::: Material supplied :::

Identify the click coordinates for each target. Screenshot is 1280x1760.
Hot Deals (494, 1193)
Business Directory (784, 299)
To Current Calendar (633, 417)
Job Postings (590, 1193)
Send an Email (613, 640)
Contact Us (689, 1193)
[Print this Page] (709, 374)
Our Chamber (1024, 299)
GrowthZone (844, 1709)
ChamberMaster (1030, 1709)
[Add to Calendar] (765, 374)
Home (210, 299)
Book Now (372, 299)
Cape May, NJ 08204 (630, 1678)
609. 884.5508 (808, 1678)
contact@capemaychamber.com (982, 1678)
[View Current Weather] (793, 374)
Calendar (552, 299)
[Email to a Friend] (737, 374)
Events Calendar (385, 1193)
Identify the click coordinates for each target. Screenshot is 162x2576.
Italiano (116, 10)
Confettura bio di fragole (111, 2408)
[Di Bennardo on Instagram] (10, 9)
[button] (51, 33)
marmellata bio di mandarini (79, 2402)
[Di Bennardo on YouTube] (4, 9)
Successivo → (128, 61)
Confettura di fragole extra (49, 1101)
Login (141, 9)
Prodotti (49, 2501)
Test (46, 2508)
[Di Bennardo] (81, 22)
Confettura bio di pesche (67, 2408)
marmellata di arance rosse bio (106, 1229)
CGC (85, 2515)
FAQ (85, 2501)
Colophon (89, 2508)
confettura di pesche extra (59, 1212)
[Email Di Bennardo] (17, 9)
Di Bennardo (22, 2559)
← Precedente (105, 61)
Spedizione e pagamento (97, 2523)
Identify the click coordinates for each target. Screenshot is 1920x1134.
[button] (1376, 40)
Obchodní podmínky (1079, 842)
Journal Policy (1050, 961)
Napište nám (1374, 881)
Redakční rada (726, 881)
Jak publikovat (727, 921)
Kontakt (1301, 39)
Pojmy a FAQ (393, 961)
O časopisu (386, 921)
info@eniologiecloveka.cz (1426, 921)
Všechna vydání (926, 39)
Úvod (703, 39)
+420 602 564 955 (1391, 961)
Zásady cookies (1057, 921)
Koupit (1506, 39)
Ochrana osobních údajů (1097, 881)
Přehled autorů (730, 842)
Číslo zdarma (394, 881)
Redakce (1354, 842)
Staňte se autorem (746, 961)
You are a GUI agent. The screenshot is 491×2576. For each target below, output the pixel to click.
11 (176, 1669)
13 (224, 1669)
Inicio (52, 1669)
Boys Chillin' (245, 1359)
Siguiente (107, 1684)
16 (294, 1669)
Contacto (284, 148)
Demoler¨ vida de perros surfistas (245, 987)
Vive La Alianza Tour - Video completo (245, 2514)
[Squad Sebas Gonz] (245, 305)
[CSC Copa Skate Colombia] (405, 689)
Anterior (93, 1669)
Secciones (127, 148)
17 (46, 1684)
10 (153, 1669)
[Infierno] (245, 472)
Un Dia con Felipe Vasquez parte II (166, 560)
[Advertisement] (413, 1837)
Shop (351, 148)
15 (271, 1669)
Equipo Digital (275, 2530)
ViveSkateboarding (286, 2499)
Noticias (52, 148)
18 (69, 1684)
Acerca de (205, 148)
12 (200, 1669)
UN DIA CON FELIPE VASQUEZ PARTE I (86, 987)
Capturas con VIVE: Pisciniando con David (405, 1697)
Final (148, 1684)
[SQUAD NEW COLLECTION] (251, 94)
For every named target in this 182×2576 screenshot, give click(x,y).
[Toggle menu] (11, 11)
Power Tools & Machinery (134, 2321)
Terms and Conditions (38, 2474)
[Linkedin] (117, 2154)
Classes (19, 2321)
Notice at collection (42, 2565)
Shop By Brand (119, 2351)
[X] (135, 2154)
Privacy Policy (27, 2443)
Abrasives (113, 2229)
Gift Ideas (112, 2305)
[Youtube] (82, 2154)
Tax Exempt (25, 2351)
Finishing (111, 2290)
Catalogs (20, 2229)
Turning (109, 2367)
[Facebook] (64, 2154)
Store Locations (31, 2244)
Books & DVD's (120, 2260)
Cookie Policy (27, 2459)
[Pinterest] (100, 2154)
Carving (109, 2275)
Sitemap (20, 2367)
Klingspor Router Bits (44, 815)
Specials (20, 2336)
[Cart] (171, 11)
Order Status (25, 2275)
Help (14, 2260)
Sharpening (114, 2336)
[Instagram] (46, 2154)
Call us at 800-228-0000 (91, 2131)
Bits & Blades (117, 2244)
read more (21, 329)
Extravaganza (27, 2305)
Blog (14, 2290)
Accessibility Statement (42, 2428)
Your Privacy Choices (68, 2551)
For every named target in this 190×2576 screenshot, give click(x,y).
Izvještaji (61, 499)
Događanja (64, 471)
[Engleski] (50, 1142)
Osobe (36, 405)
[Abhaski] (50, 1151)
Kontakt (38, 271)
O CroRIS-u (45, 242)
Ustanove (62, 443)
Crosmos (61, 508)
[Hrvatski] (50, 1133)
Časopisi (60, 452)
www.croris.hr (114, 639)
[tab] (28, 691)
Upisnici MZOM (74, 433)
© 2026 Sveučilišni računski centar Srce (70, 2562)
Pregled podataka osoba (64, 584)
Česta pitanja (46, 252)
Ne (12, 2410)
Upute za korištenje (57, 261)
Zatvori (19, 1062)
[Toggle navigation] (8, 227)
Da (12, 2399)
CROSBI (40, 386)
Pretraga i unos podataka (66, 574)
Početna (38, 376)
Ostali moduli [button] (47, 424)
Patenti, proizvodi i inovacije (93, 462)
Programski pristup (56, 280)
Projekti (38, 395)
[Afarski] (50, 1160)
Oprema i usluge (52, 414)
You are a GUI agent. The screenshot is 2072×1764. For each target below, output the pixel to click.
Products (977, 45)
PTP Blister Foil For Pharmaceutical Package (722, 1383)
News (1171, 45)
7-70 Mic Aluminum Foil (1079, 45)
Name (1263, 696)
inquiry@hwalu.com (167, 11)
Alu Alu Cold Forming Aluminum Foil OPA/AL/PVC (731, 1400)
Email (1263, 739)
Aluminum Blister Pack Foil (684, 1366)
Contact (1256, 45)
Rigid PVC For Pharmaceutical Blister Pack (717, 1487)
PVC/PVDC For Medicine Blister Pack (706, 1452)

:::

§ **Task to complete**:
Filter the listing for the word "Current" and copy every line that holds it.

§ **Response to the task**:
To Current Calendar (633, 417)
[View Current Weather] (793, 374)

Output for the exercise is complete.